(Task objective): Quote the passage of the NumPy Polyfit article below word for word, between "Recall the calculation" and "mean( x ** 2 ))", inclusive.

(Article):
'''

Fitting a Model Using NumPy Polyfit

NumPy Polyfit can also be used to create a line of best fit for linear regression with one variable.

Recall the calculation for the line of best fit:

import numpy as np

from numpy import mean

x = np.array(range(1, 14))

y = np.array([2, 8, 8, 18, 25, 21, 32, 44, 32, 48, 61, 45, 62])

a = (mean(x)*mean(y) - mean(x*y)) / (mean(x) ** 2 - mean( x ** 2 ))

4.857142857142859

b = mean(y) - a*mean(x)

-2.7692307692307843

The equation for finding the coefficients a and b is quite long. Fortunately, numpy.polyfit performs these calculations to find the coefficients of the line of best fit. The polyfit function accepts three arguments: the array of x values, the array of y values, and the degree of polynomial to look for. As we are looking for a straight line, the highest power of x is 1 in the polynomial:

import numpy as np

x = np.array(range(1, 14))

y = np.array([2, 8, 8, 18, 25, 21, 32, 44, 32, 48, 61, 45, 62])

[a, b] = np.polyfit(x, y, 1)

[4.857142857142858, -2.769230769230769]

Plotting the Results in Python

Suppose you have a set of data points and a regression line. Our task is to plot the points and the line together so that we can see the results with our own eyes.

We will use the matplotlib.pyplot library for this. This library has two important functions:

  • Scatter: This displays scattered points on the plane, defined by a list of x coordinates and a list of y coordinates.
  • Plot: Along with two arguments, this function plots a segment defined by two points, or a sequence of segments defined by multiple points. Plot is like scatter, except that instead of displaying the points, they are connected by lines.

A plot with three arguments plots a segment and/or two points formatted according to the third argument

A segment is defined by two points. As x ranges between 1 and 14, it makes sense to display a segment between 0 and 15. We must substitute the value of x in the equation a*x+b to get the corresponding y values:

import matplotlib.pyplot as plot

x = np.array(range(1, 14))

y = np.array([2, 8, 8, 18, 25, 21, 32, 44, 32, 48, 61, 45, 62])

a = (mean(x)*mean(y) - mean(x*y)) / (mean(x) ** 2 - mean(x ** 2))

4.857142857142859

b = mean(y) - a*mean(x)

-2.7692307692307843

# Plotting the points

plot.scatter(x, y)

# Plotting the line

plot.plot([0, 15], [b, 15*a+b])

The output is as follows:

Figure 3.8: Graph displaying how data points fit a regression line

You might have to call plot.show() to display the preceding graph. In the IPython console, the coordinate system shows up automatically.

The segment and the scattered data points are displayed as expected.

Plot has an advanced signature. You can use one call of plot to draw scattered dots, lines, and any curves on this diagram. These variables are interpreted in groups of three:

  • X values
  • Y values
  • Formatting options in the form of a string

Let's create a function for deriving an array of approximated y values from an array of approximated x values:

def fitY( arr ):

    return [4.857142857142859 * x - 2.7692307692307843 for x in arr]

We will use the fit function to plot values:

plot.plot(

    x, y, 'go',

    x, fitY(x), 'r--o'

)

'''

(Dataset content):
'''

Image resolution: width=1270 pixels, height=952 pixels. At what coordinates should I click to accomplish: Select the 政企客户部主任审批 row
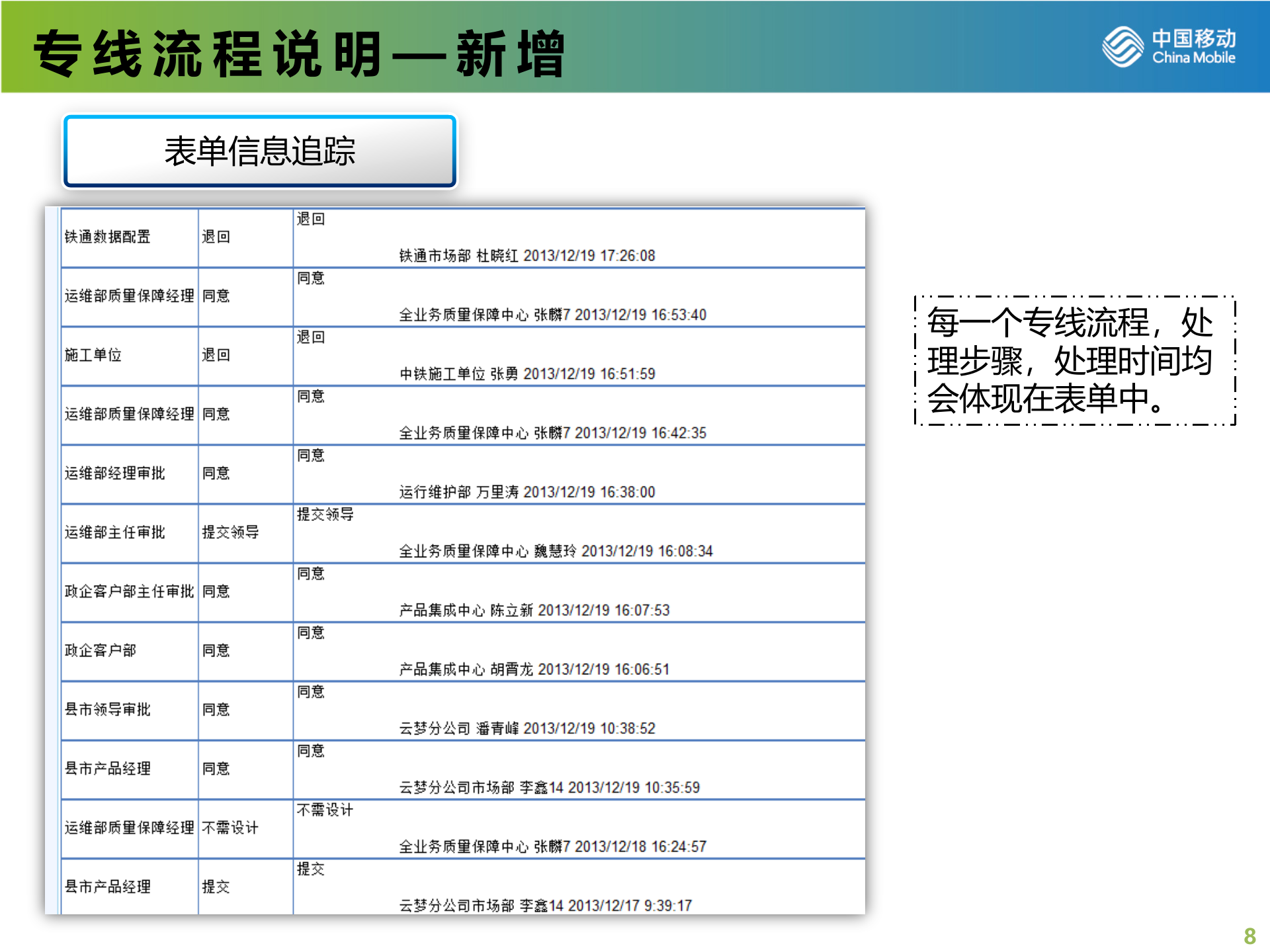click(130, 592)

'''

(The response):
Recall the calculation for the line of best fit:

import numpy as np

from numpy import mean

x = np.array(range(1, 14))

y = np.array([2, 8, 8, 18, 25, 21, 32, 44, 32, 48, 61, 45, 62])

a = (mean(x)*mean(y) - mean(x*y)) / (mean(x) ** 2 - mean( x ** 2 ))